Data Summary Utilities
----------------------

- :func:`bioneuralnet.utils.data_summary.variance_summary`
  - Computes summary statistics for column variances.

  **Example**:

   .. code-block:: python

      from bioneuralnet.utils.data_summary import variance_summary
      stats = variance_summary(df, low_var_threshold=1e-4)

- :func:`bioneuralnet.utils.data_summary.zero_fraction_summary`
  - Computes statistics for the fraction of zeros per column.

  **Example**:

   .. code-block:: python

      from bioneuralnet.utils.data_summary import zero_fraction_summary
      stats = zero_fraction_summary(df, high_zero_threshold=0.5)

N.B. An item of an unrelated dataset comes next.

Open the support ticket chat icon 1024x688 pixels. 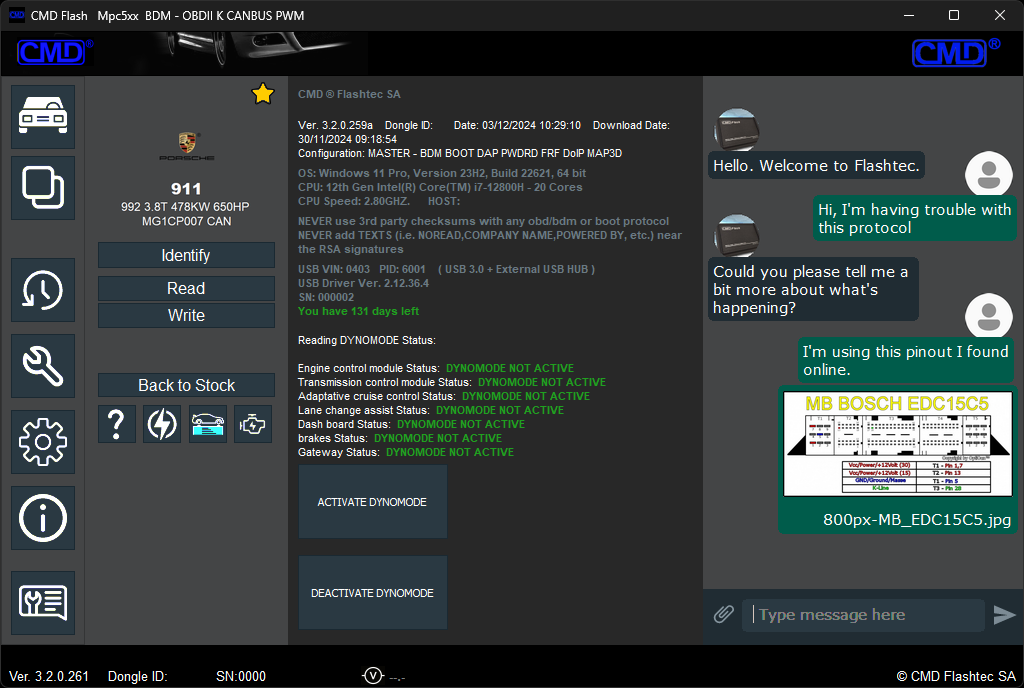click(x=43, y=603)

- :func:`bioneuralnet.utils.data_summary.expression_summary`
  - Computes summary of mean expression values across features.

  **Example**:

   .. code-block:: python

      from bioneuralnet.utils.data_summary import expression_summary
      stats = expression_summary(df)

- :func:`bioneuralnet.utils.data_summary.correlation_summary`
  - Computes statistics of each feature's maximum pairwise correlation (excluding self).

  **Example**:

   .. code-block:: python

      from bioneuralnet.utils.data_summary import correlation_summary
      stats = correlation_summary(df)

- :func:`bioneuralnet.utils.data_summary.explore_data_stats`
  - Prints an overall summary (variance, zero fraction, expression, correlation) to stdout.

  **Example**:

   .. code-block:: python
      
      from bioneuralnet.utils.data_summary import explore_data_stats
      explore_data_stats(df, name="MyOmicsData")

References
----------

.. [Langfelder2008_] Langfelder, P., & Horvath, S. (2008). WGCNA: an R package for weighted correlation network analysis. *BMC Bioinformatics*, 9, 559.

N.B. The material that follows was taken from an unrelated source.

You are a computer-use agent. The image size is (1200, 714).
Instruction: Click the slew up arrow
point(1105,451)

.. [Margolin2006_] Margolin, A. A., Nemenman, I., Basso, K., Wiggins, C., Stolovitzky, G., Dalla Favera, R., & Califano, A. (2006). ARACNE: an algorithm for the reconstruction of gene regulatory networks in a mammalian cellular context. *BMC Bioinformatics*, 7(Suppl 1), S7.

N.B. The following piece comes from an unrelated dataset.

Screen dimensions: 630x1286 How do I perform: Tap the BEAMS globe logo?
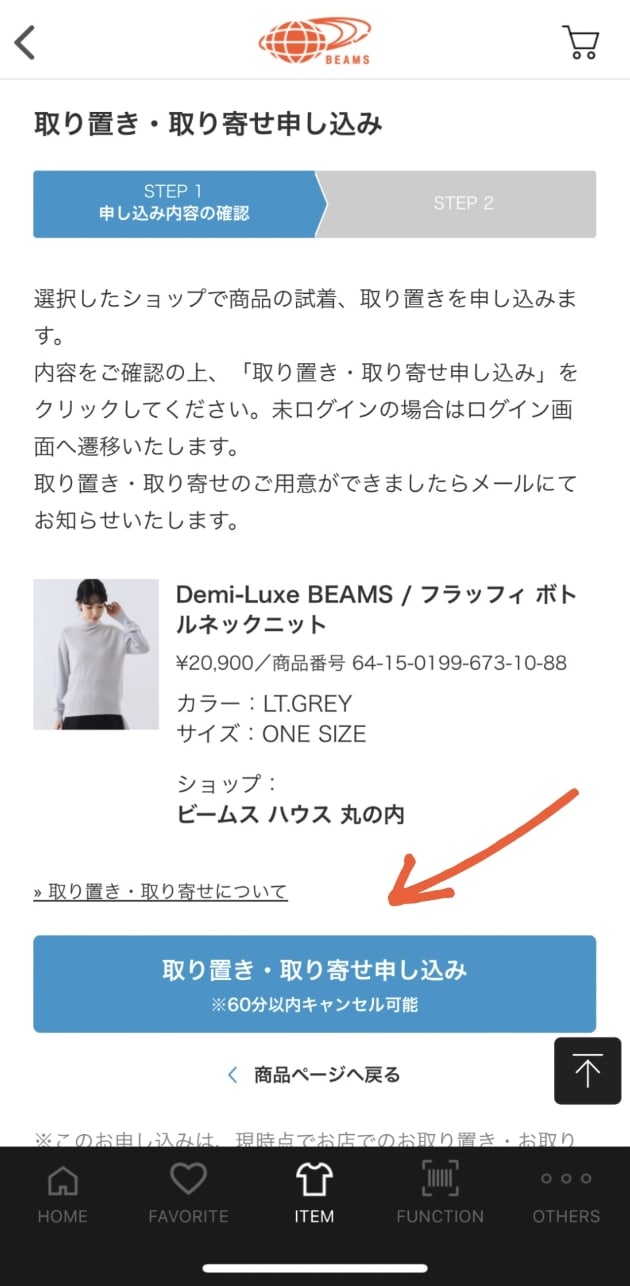pos(315,41)
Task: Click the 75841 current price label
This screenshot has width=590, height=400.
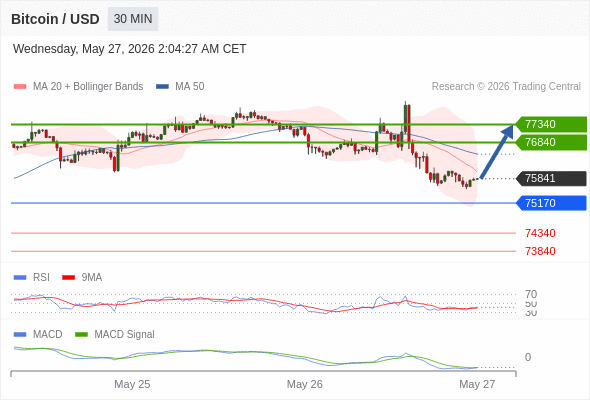Action: pos(551,178)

.. [Faith2007_] Faith, J. J., Hayete, B., Thaden, J. T., Mogno, I., Wierzbowski, J., Cottarel, G., ... & Gardner, T. S. (2007). Large-scale mapping and validation of *Escherichia coli* transcriptional regulation from a compendium of expression profiles. *PLoS Biology*, 5(1), e8.

.. [Hastie2009_] Hastie, T., Tibshirani, R., & Friedman, J. (2009). *The Elements of Statistical Learning* (2nd ed.). Springer.

.. [Friedman2008_] Friedman, J., Hastie, T., & Tibshirani, R. (2008). Sparse inverse covariance estimation with the graphical lasso. *Biostatistics*, 9(3), 432-441.